Border Patrol encounters of illegal migrants from El Salvador, Guatemala, Cuba, Nicaragua and Honduras accounted for between roughly 3% and 7% of the countries’ populations, according to Customs and Border Protection statistics and World Bank 2020 population data. The CBP data includes crossings at both the southern, northern and coastal border between October 2020 and November 2023.
“One of the issues with taking in mass migration from these countries is that you are very often losing some of the most important economic forces in these countries, which is the labor force, which has very negative impacts on local economies. So, you lose the workforce, you lose economic activity as a result and that on top of creating those economic impacts, obviously creates a kind of a flow of migration that kind of reinforces itself over time as more people leave,” Andrés Martínez-Fernández, a senior policy analyst specializing in Latin America for the Heritage Foundation, told the DCNF.
“The exodus of workers and, in many cases, head of households, men, leading to an increase in negative economic issues,” Martínez-Fernández said.
El Salvador, Guatemala and Nicaragua had roughly 4% of their populations encountered by Border Patrol nationwide between fiscal years 2021 and 2024, according to the reviewed data.
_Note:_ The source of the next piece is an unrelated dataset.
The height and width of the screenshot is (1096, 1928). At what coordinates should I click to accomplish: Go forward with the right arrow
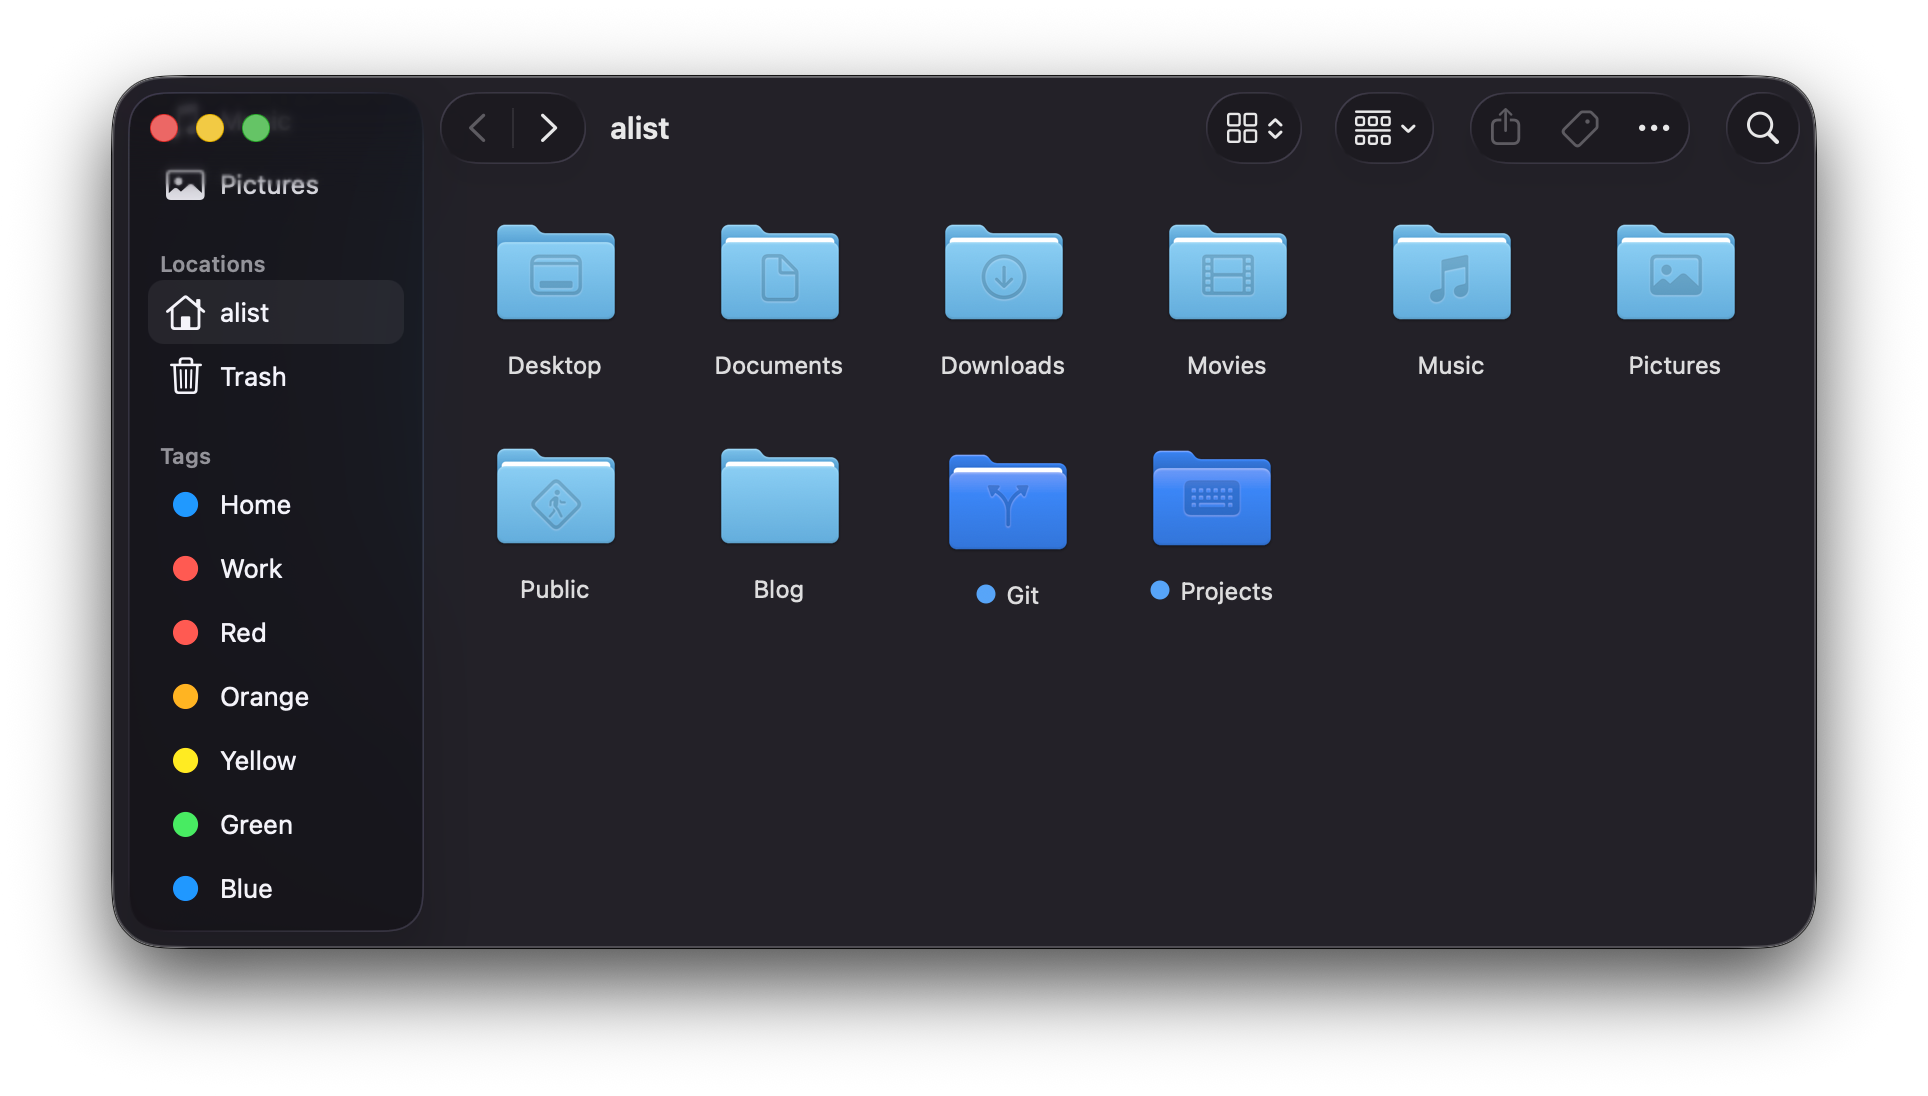(x=548, y=128)
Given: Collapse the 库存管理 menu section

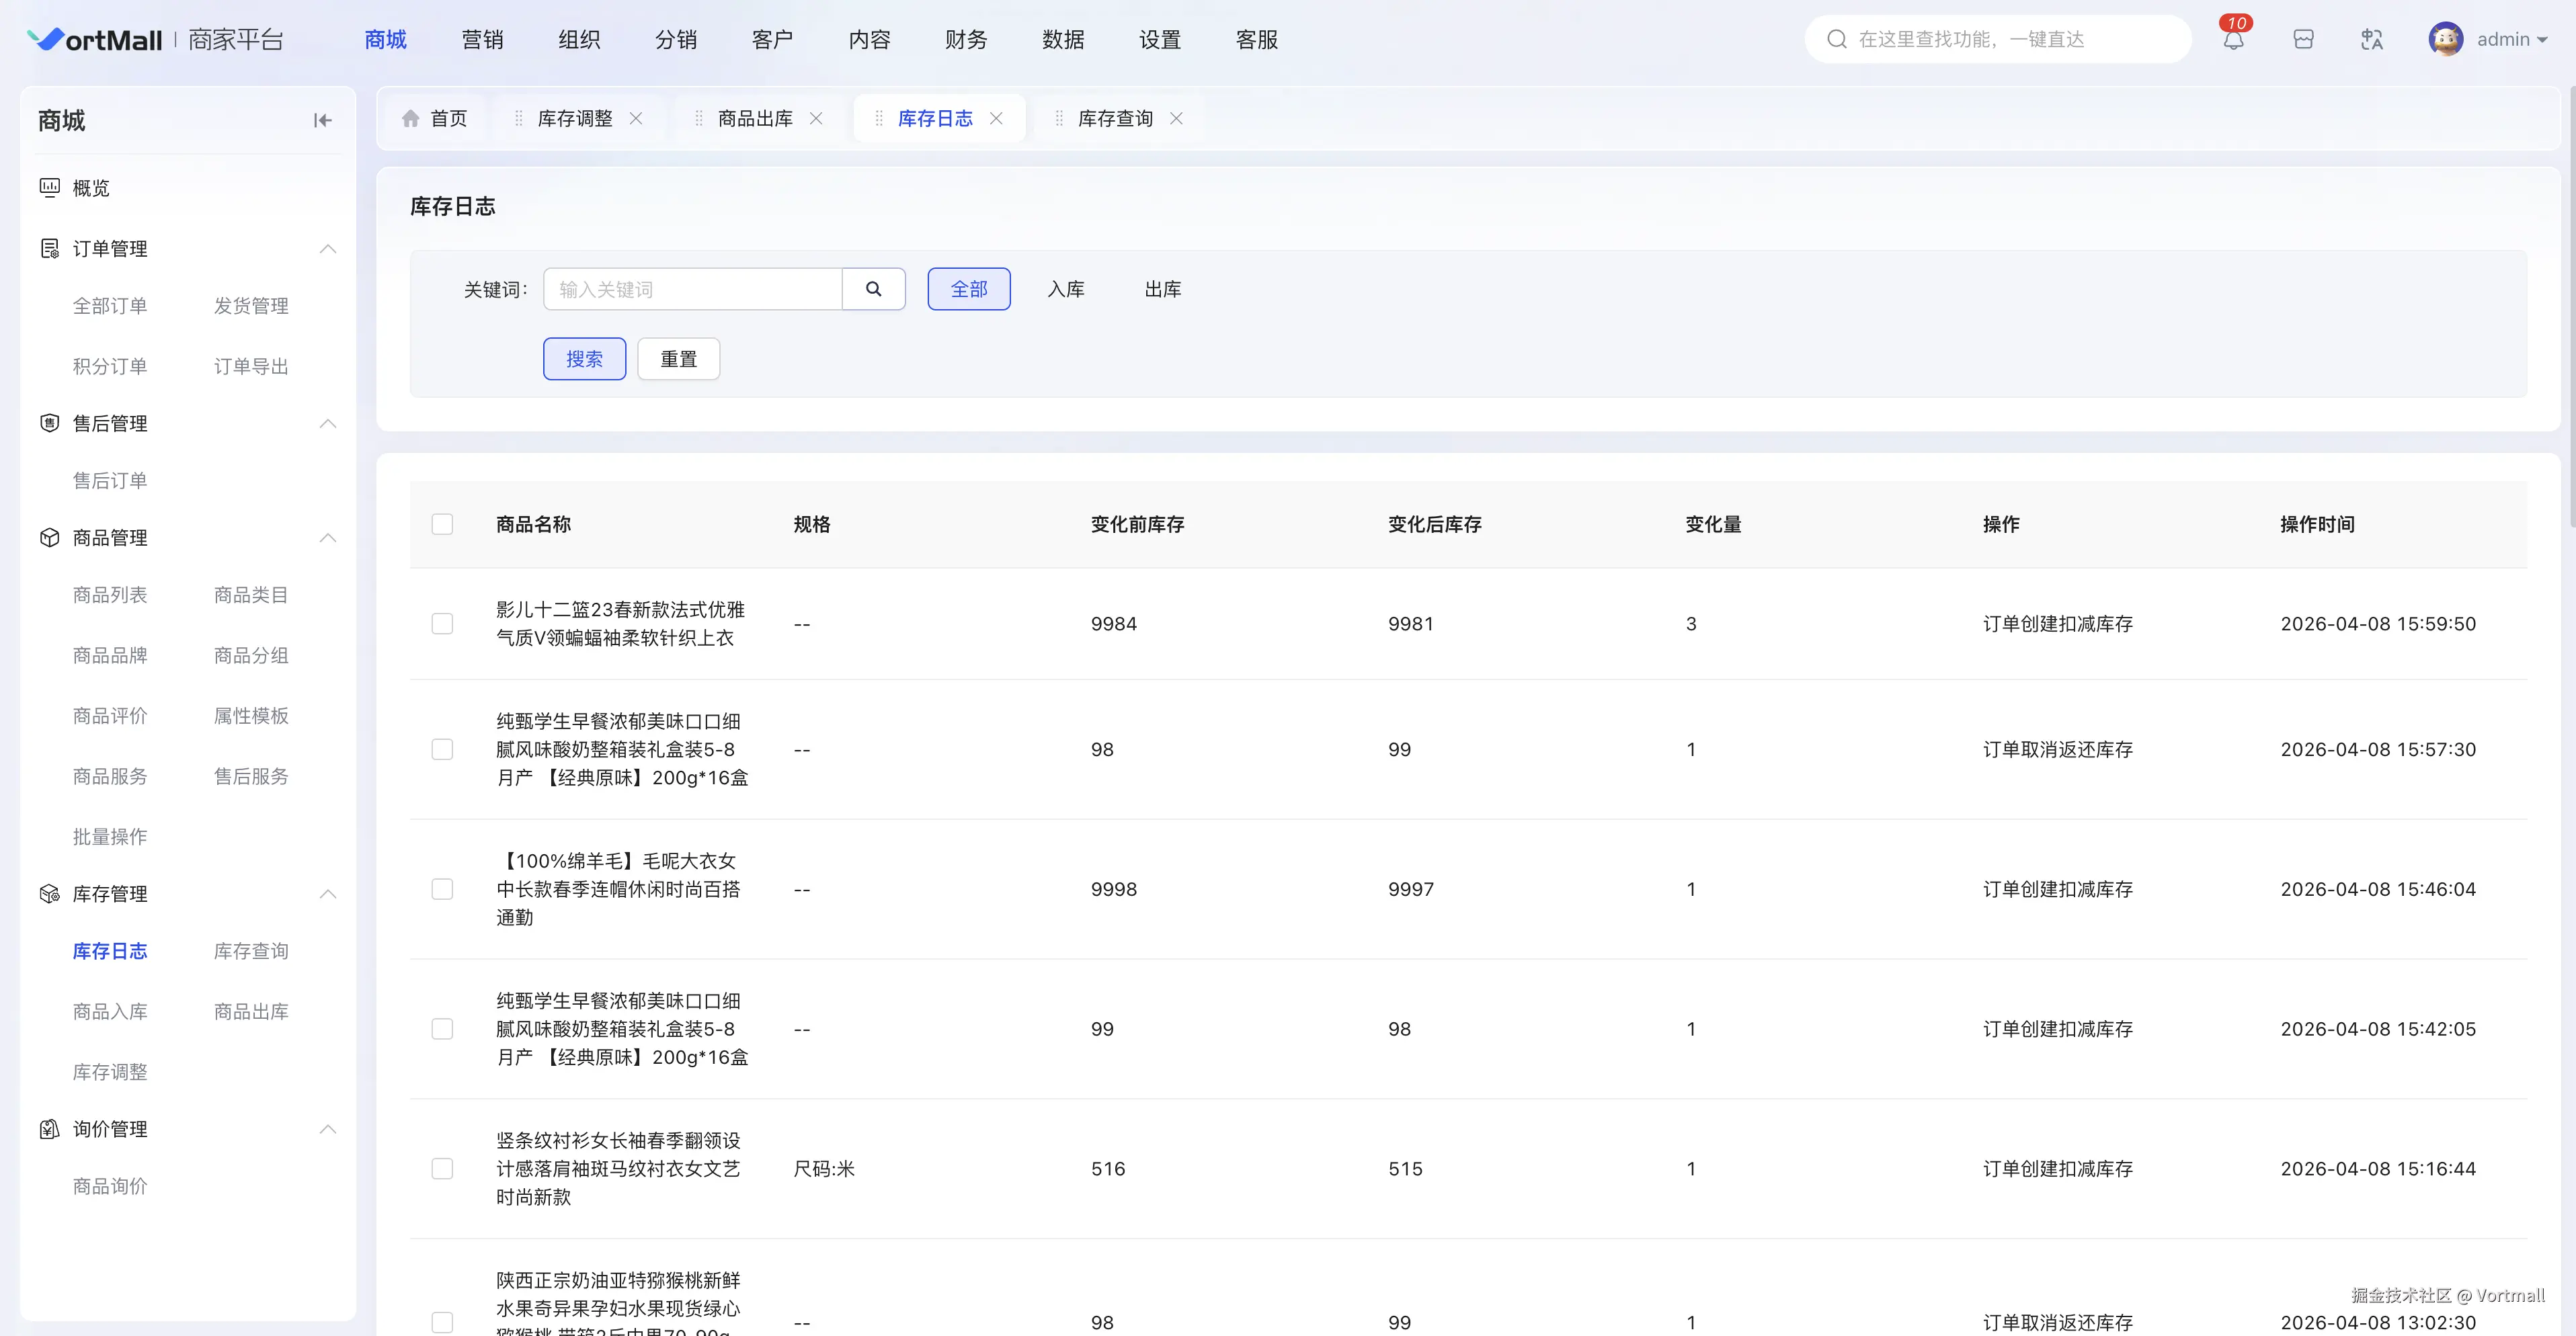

Border Patrol also encountered more than 3% of Cuba’s population.
The DCNF used World Bank population data from 2020 and Border Patrol encounters to calculate the percentages.
The White House tasked Vice President Kamala Harris with addressing the “root cause of migration” in El Salvador, Guatemala, and Honduras in March 2021, but hasn’t held an event on the issue since Feb. 6.
In October 2022, migrants at the Guatemalan-Honduran border told the DCNF that they didn’t believe the U.S. government was doing enough to solve the safety and economic issues that were leading them to flee.
“It certainly undermines directly what the Biden administration says that they want to do in Central America, which is to build up economic opportunity and stability, to be accepting mass amounts of migrants into the United States illegally,” Martínez-Fernández said.
Border Patrol has recorded record illegal immigration in recent years, with more than 2.2 million encounters in fiscal year 2022 and more than 2 million in fiscal year 2023, according to federal data.